Veloce Opportunities Fund, a SEBI-registered category-II alternative investment fund (AIF) by Surat-based Veloce Fintech has crossed Rs 140 crore in commitments, including a Rs 40 crore green shoe option, from HNIs, NRIs and corporate entities, the company said on Tuesday. Aiming for a target corpus of Rs 200 crore, which is likely to be closed in the next few months, Veloce said the fund offers venture debt and pre-IPO funding to MSMEs to bridge the gap between growth capital requirements and structured investment opportunities.
Out of the Rs 140 crore in commitments, the total drawdown and deployment has crossed Rs 100 crore. Targeting over 20 companies, the fund seeks businesses with growth trajectories, robust governance practices, and scalable models. Using a sector-agnostic approach, it supports enterprises in diverse fields such as manufacturing, technology, real estate, healthcare, and services.

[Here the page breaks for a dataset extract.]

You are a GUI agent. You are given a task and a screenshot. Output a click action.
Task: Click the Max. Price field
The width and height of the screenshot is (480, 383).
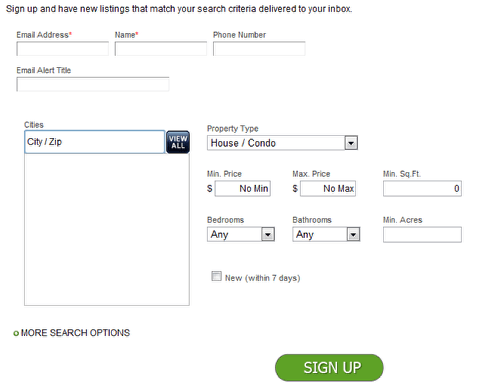point(328,189)
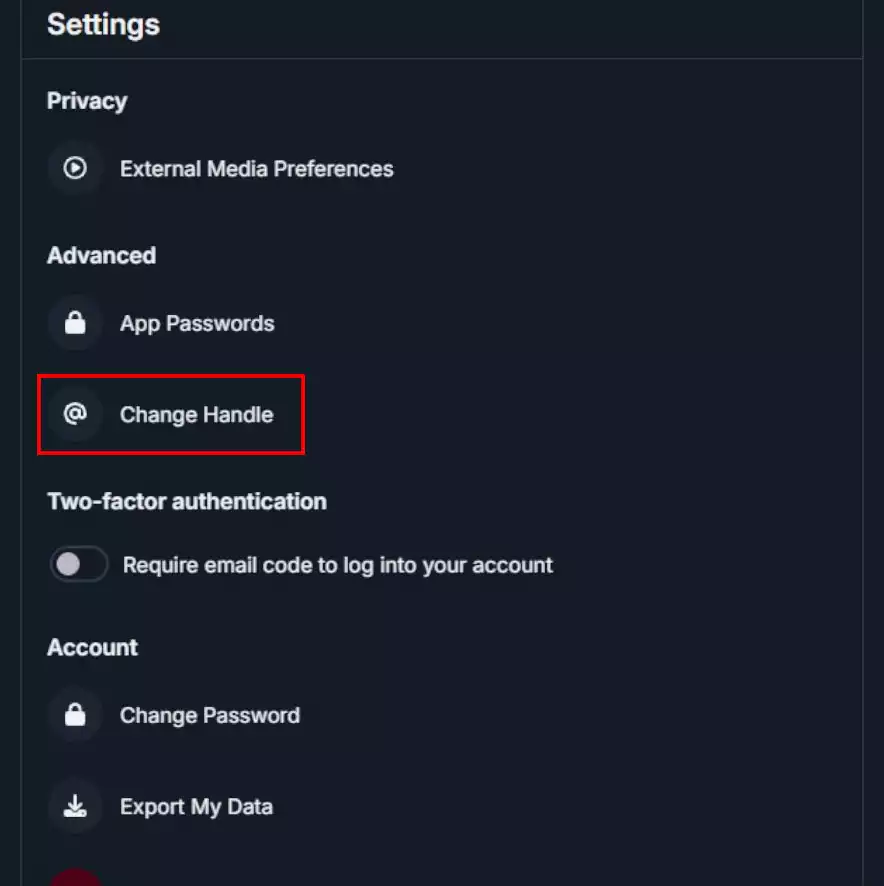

The fund is targeting a return of over 18 per cent and a higher level of consistency in payouts with lower volatility of returns from the fund given its pre-ponderance on debt, regular interest income and quicker cash flows from investments.
Speaking on the new fund, Nirav Jogani, Founder of Veloce Fintech said it addresses a critical gap in the market by providing MSMEs with venture debt and pre-IPO funding that supports their growth journeys.
“By leveraging our centralized investment dashboard, we are ensuring unparalleled transparency and efficiency for our investors, offering real-time updates and insights into fund performance. This structured and data-driven approach enables us to unlock value not only for our stakeholders but also for India’s dynamic entrepreneurial ecosystem, which is poised for significant growth in the coming years,” said Jogani.
Founded by Lemon Group, Veloce Fintech specializes in connecting ARCs, real estate developers, MSMEs and startups with institutional lenders and investors.